Could consider removing these locations for further analysis. I will do this

In [114]:
l_codes_missing_weather = problem_locs[problem_locs>500].index.values

In [118]:
rows_to_keep_remove_missing_weather = outputdf.l_code.apply(lambda x: x not in l_codes_missing_weather)

In [120]:
outputdf = outputdf.loc[rows_to_keep_remove_missing_weather,:]

### Reformat weather data using quality notes from JP website

(https://www.data.jma.go.jp/obd/stats/data/en/smp/index.html)

|Format|Example|Validity|Notes|
--- | --- | --- | ---
    |Value) |	11.5)	| Quasi-Reliable	| Only slight problems were found in the automatic quality control, or the value was computed from the dataset with a few missing data.
Value] |	11.5]	| Incomplete	| The value was computed from a dataset with excessive missing data.
-	| - |	No phenomenon	| No phenomenon was ovserved within the period.
X	| X	| Missing	| No value is available due to problems with observation instruments, etc.
Blank| &nbsp;  |		Out of observation |	No observation was conducted.
*	| 31* |	Most recent extreme values |	The value is the most recently observed of those two or more identical daily extreme values in the period.
#	| #	| Suspicious |	A serious quality problem was found in the value, treated as omitted from the statistics.

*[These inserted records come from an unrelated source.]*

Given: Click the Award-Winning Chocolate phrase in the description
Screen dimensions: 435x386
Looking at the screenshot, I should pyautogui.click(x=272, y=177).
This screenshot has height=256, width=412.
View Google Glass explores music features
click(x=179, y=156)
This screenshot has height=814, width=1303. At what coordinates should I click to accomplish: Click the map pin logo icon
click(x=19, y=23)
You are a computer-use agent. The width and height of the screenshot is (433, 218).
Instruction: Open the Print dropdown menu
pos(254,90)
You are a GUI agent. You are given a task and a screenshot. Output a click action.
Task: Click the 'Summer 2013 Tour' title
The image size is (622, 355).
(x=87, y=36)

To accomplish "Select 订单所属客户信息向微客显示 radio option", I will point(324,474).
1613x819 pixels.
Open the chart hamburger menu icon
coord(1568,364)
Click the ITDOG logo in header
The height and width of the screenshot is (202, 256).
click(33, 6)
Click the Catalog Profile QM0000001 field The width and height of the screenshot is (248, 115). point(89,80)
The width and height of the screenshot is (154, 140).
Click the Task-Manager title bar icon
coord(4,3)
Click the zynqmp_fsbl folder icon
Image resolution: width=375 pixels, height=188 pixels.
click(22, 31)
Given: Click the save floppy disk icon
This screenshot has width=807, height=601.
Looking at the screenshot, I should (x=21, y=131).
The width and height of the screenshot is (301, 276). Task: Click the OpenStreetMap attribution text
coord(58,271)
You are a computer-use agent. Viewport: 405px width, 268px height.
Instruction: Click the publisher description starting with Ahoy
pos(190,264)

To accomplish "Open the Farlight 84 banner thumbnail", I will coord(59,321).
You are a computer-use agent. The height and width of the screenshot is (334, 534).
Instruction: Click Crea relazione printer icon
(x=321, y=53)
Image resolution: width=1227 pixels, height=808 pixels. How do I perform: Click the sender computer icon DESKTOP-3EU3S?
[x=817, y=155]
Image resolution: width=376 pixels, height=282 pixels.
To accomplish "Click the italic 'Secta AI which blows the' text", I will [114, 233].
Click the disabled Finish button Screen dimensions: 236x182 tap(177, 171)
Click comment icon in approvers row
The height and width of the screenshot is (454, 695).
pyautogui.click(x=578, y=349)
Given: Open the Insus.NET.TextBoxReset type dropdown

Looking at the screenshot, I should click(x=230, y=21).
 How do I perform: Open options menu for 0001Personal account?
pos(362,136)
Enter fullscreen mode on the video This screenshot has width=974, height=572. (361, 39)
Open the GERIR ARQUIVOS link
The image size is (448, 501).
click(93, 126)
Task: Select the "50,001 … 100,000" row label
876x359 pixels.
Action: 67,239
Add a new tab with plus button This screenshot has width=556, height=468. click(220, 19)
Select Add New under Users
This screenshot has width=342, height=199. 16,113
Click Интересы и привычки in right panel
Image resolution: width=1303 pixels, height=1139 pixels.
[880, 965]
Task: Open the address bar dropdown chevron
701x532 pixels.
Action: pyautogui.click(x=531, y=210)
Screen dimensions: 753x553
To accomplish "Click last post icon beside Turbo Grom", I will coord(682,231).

#### Understand weather data validity

In [128]:
weatherdataissues = dict(zip(['quasireliable','incomplete','no_phenom', 'missing', 'no_obs','extreme', 'suspicious'],
                         [[0,')'],
                          [0,']'],
                          [0,'-'],
                          [0,'X'],
                          [0,''],
                          [0,'*'],
                          [0,'#']]))

In [129]:
import calendar

In [130]:
month_abrevs = [i for i in calendar.month_abbr[1:]]; month_abrevs.append('Annual')

In [131]:
weather_cols = [i for i in df.columns if month_abrevs.count(i.split("_")[0])>0]

In [132]:
outputdf.dtypes[outputdf.dtypes=='int64']

l_code         int64
year           int64
day            int64
rm             int64
rownullsums    int64
dtype: object

In [133]:
for col in weather_cols:
    for key in weatherdataissues.keys():
        # first element of list of values is count of that problem, second is the identifying punct
        # add to count the number observed in that column
        try:
            weatherdataissues[key][0] += outputdf[col].str.endswith(weatherdataissues[key][1]).sum()
        except AttributeError:
            # if the col is a float then there are no missing issues here so we can continue
            print(f'{outputdf[col].isnull().sum()} null vals for col {col}')
            break

22 null vals for col Aug_9_lag_2
22 null vals for col Sep_9_lag_2
22 null vals for col Oct_9_lag_2
41 null vals for col Aug_9_lag_3
41 null vals for col Sep_9_lag_3
41 null vals for col Oct_9_lag_3


In [134]:
weatherdataissues

{'quasireliable': [20295, ')'],
 'incomplete': [1029, ']'],
 'no_phenom': [108425, '-'],
 'missing': [0, 'X'],
 'no_obs': [2578816, ''],
 'extreme': [0, '*'],
 'suspicious': [0, '#']}

Doesn't appear to be major issues with data validity. I'm not going to add separate columns for each data issue to the main data frame for now. Instead I will scrape away punctuation

#### Remove weather data quality markings, convert cols to float

need to iterate over each column
    use a series method to remove any special characters
    if the value is '-' need to something special to indicate no phenomenon, try -1000 for now
    if value 'X' need to replace with np.nan

In [143]:
import re
for col in weather_cols:
    x = outputdf[col].replace('\-$','1000',regex=True) # coerce to nmeric indicator for no phenom
    x = x.replace('×',np.nan) # missing
    x = x.replace(r' [\)\]]$','',regex=True) # remove quality indicator
    x = x.replace(r'^\s','1000',regex=True) # coerce to numeric indicator for no obs conducted
    outputdf[col] = x
    outputdf[col].astype('float64',copy=False)

In [145]:
outputdf.to_csv('../data/data_clean.csv')